Liora esquissa un sourire énigmatique avant de porter la coupe à ses lèvres.
— Que tu es un homme seul, accablé par le poids d’un royaume qui n’a de cesse de s’étendre…
Elle se pencha, son souffle effleurant sa joue.
— Et que parfois, même un roi a besoin d’un peu de douceur.
Un silence s’installa entre eux, suspendu dans l’éclat tremblant des flammes.
Rhaegor ferma un instant les yeux. Dans un monde de fer et de sang, la tendresse était une arme aussi redoutable que la guerre puis il s'esquiva d'une phrase :
— Heureusement que je ne suis pas un roi
Eldrastor s’élevait, fière et indomptable, sous la lumière d’Irkay. Les hauts remparts de pierre grise, polis par les vents et les combats, se dressaient comme un rempart contre le chaos environnant. Karazorn, quant à elle, n’était plus seulement une cité minière : sous la férule de Rhaegor Thal’Kir, elle s’était muée en un véritable bastion d’or et de guerre, une clé de voûte du pouvoir aethelien.
Dans la salle du trône d’Eldrastor, la lueur des torches projetait des ombres mouvantes sur les fresques murales représentant les grandes batailles du royaume.
Rhaegor, assis sur le siège de pierre d’Aethel, écoutait d’un air grave le régent de Valgor : Thaldris.
— Les bandits des marais de Solvor ont encore frappé au sud, attaquant un convoi en provenance de Tor-Kalder. Trois hommes ont été capturés, et les vivres ont été pillés.
Rhaegor serra les poings sur les accoudoirs du trône.
— Ils ne reculeront pas tant que nous ne frapperons pas leur repaire. J’ai retardé cette décision pour éviter une guerre d’usure, mais je ne peux plus me permettre cette indulgence.
Thaldris hocha la tête, son armure reflétant la lueur dansante du feu.
— Nous pourrions envoyer un détachement à l’aube. Mais... ce n’est pas la seule menace qui nous guette.
Un silence pesant s’installa entre les deux régents.
— Tor-Kalder... murmura Rhaegor.
Thaldris acquiesça.
— L’or de Karazorn alimente la prospérité de ta cité, Rhaegor, mais il attise aussi les convoitises.

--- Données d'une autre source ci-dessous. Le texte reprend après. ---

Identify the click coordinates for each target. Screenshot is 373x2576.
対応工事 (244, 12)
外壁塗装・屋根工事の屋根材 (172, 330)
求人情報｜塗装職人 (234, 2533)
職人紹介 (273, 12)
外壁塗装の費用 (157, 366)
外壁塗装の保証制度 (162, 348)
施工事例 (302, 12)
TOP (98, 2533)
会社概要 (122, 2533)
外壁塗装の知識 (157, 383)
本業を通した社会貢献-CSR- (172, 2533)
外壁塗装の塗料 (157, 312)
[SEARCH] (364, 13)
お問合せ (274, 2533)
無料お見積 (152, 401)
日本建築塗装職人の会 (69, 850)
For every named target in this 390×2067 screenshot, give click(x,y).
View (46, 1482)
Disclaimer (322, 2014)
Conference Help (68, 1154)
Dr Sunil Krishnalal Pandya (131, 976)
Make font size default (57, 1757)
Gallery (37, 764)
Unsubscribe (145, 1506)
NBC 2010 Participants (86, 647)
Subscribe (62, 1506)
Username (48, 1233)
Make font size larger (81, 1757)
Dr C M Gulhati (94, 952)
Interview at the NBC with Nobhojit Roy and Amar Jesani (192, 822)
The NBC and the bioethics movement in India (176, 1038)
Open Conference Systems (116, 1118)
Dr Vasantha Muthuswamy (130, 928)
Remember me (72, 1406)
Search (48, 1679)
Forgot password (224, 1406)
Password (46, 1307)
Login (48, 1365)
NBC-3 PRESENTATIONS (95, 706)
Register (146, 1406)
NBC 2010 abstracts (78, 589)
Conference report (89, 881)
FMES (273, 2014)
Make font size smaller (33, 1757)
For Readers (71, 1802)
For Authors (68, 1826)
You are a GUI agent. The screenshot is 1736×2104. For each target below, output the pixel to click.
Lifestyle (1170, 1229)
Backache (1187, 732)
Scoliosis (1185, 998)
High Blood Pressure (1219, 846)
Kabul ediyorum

Il s’approcha d’un pas mesuré.
— Les oiseaux de proie d’Irkay sont attirés par l’or.
Rhaegor se leva lentement. Son regard perçant scrutait les flammes, comme s’il pouvait y lire l’avenir.
— Si le dragon vient, alors nous le terrasserons.
Un sourire ironique effleura les lèvres de Thaldris.
— Encore faut-il en être capable...
Les dragons n’étaient pas de simples bêtes, mais des créatures de légende, anciennes et infiniment plus sages que les hommes. Ils n’obéissaient qu’à leurs instincts primordiaux : la domination, la possession... et l’or.
Rhaegor s’approcha des grandes fenêtres de la salle du trône, son regard s’attardant sur l’horizon. Quelque part, au-delà des monts, une silhouette pouvait déjà s’éveiller, son souffle incandescent prêt à consumer ce qu’il avait bâti.
— Prépare ton armée, Thaldris. Nous aurons besoin de plus que de simples murailles.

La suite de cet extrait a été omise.